In the biggest U.N. gathering in history, some 13,000 delegates and world leaders from 130 nations are meeting in Denmark this week for a world summit on poverty. Unfortunately, size probably will have little to do with effectiveness.
A draft statement being circulated among delegates already has drawn fire for being too vague, too general and too full of watered-down plans that will hardly solve a problem of epic proportions.The summit itself has been criticized as being too expensive for what it is expected to produce.
It's hard to see how a weeklong meeting involving so many participants and representing the conflicting needs and desires of so many countries could come up with agreement radical enough or even specific enough to make a difference.
In any case, proposals containing a costly bill for wealthier nations would probably be rejected by those same rich nations. The United States - represented at the summit by Vice President Al Gore - already has said it won't make any promises about foreign aid and debt relief.
The most the United Nations is hoping for is a sharing of experiences in fighting poverty and the production of documents that groups can use to pressure their national leaders. That would be an anemic result from such a vast conference, but this global war on poverty is likely to be little more than a war of words.
Yet world poverty is serious and can have repercussions for well-to-do countries as well as the poor ones. Turmoil, refugees, ethnic wars, famine, U.N. rescue operations and other problems in the post-Cold War world all are connected in some ways to the issue of poverty.

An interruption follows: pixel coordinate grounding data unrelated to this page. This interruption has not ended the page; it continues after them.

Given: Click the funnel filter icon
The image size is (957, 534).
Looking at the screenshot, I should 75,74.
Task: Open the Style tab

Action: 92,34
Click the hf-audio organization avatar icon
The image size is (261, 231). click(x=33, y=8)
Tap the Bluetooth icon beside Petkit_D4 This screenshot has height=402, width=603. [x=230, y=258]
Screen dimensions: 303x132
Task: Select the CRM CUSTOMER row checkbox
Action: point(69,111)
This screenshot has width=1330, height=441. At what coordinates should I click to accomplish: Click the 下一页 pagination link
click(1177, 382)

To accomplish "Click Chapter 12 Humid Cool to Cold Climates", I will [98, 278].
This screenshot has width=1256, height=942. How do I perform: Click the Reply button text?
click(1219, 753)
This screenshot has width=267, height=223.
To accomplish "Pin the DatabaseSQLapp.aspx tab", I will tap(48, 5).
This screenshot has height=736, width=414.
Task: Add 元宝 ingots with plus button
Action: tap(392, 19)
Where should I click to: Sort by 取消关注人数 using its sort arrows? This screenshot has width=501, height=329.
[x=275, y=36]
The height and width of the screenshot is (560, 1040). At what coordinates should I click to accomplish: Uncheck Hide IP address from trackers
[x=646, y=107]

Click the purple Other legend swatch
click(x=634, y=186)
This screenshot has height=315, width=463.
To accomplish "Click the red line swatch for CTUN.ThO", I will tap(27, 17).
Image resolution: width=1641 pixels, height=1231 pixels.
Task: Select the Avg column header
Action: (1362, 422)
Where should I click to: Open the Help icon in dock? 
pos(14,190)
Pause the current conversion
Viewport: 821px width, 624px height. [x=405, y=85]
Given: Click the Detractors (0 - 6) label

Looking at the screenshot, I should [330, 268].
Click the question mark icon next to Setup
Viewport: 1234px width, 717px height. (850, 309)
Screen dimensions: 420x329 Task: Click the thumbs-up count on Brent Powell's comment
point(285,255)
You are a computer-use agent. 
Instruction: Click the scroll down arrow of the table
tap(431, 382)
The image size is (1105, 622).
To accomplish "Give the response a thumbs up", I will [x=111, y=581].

Some 1.3 billion people - about one in four worldwide - live in poverty, lacking even basic health care. And the disparity between the richest 20 percent of nations and the poorest 20 percent has doubled in the past 30 years. In 1960, the richest fifth had 30 times the income of the poorest fifth. That figure is now 60 times the income of the poor.
The argument for trying to do something about this disparity is compelling, but the summit is taking place in a time when even wealthy nations are dealing with budget deficits and are cutting back on social spending and foreign aid.
What is most likely to happen at the conference is a renewed cry for help by developing nations and a certain reserved reluctance on the part of wealthy countries - while both express moral platitudes.
In the end - and even U.N. officials admit as much - the ultimate responsibility for fighting poverty will rest upon the individual governments, rather than some global program.
Perhaps the most meaningful thing that might come out of the summit would be a change in emphasis for the United Nations. Many would like to see it switch from an international body concerned about peace and security to an international group whose chief concern is about about development, poverty, unemployment and the social contract.
In the absence of superpower conflict, those enduring problems are worthy goals and perhaps the Denmark summit can serve as at least a step in giving them the global attention they deserve.